This is an excerpt from an opinion article by former Israeli Defense Minister Yoav Gallant.
For decades, Israel has tried,
sometimes against our better instincts, to work with the United Nations. I have personally sat in numerous meetings with U.N. officials, painstakingly negotiating frameworks to ensure humanitarian aid reached civilians in Gaza. I oversaw budgets, coordinated secure passageways for convoys, and approved daily discussions with U.N. representatives about food, medicine, and fuel. We made these efforts not for Hamas’s sake, but because, as Israelis, we recognize the sanctity of human life, even beyond our own side of the battlefield.
Despite these efforts, the very organization we enabled to deliver aid has repeatedly turned against us. Instead of acknowledging Israel’s unprecedented humanitarian measures, the U.N. issued routine condemnations. Their resolutions read less like acts of diplomacy and more like indictments prepared in advance. This is not neutrality. It is hostility, dressed in the language of international law.
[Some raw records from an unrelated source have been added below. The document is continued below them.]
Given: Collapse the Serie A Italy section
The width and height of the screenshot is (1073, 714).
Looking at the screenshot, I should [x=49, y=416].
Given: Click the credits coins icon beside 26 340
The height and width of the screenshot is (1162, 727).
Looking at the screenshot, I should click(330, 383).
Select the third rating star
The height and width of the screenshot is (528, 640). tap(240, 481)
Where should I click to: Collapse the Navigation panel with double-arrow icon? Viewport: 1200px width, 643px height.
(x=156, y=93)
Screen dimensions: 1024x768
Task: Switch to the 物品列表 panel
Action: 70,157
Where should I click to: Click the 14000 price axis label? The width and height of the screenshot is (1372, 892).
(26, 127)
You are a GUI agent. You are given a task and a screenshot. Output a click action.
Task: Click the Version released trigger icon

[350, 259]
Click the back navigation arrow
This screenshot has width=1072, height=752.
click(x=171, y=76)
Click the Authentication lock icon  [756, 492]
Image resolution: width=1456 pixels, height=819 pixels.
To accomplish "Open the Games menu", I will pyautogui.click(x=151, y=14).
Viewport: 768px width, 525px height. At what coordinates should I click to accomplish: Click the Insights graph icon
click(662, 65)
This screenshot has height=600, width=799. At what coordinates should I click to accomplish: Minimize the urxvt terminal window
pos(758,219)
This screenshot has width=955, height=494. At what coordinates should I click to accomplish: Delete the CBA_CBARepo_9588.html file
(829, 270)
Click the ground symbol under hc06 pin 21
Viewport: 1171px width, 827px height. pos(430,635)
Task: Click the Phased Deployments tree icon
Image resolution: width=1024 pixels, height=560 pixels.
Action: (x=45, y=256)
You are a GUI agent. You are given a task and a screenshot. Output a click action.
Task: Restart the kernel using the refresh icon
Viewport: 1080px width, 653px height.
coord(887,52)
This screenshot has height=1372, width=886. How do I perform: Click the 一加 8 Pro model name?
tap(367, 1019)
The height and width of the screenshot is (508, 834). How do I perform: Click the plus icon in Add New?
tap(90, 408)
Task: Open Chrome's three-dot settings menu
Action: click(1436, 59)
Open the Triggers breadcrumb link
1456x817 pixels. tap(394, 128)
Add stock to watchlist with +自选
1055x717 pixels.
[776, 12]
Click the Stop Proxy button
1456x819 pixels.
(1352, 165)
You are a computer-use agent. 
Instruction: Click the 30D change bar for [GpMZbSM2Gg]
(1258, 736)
It is difficult to ignore the hypocrisy.
Iran, North Korea, and Syria hold seats on U.N. councils, while Israel is dragged before panels that masquerade as courts of justice. At the same time, another arm of the United Nations, the United Nations Relief and Works Agency for Palestine Refugees (UNRWA), operates facilities in Gaza. These buildings were built for education and healthcare, but instead have become arsenals for Hamas rockets and serve as infrastructure for terror.
The fact that U.N.-run schools and clinics have been weaponized in this way is almost always overlooked by those so quick to condemn Israel. The Human Rights Council spends more time singling out Israel than addressing any other crisis on the planet. This is not a coincidence. It is the result of an institution co-opted by regimes determined to undermine the Jewish state.
Last week, the U.N. released a report that accuses me personally, by name, of war crimes and, by extension, accuses Israel of genocide.
I am proud to have stood in the position to defend the State of Israel. Given the choice, I would do so again without hesitation. As minister of defense, I led the IDF as it set standards for proportionality and distinction [not] seen in any modern military conflict. No other army has put greater effort into warning civilians in every possible way: leaflets, calls, texts, and warning shots, before targeting terrorist infrastructure. These are not the acts of an indifferent military; they are the actions of a nation of conscience and responsibility.
Hamas, in contrast, hides rockets in schools, launches missiles from hospital courtyards, forces civilians to serve as shields, and still holds dozens of Israelis hostage. It manufactures civilian suffering and uses it for propaganda.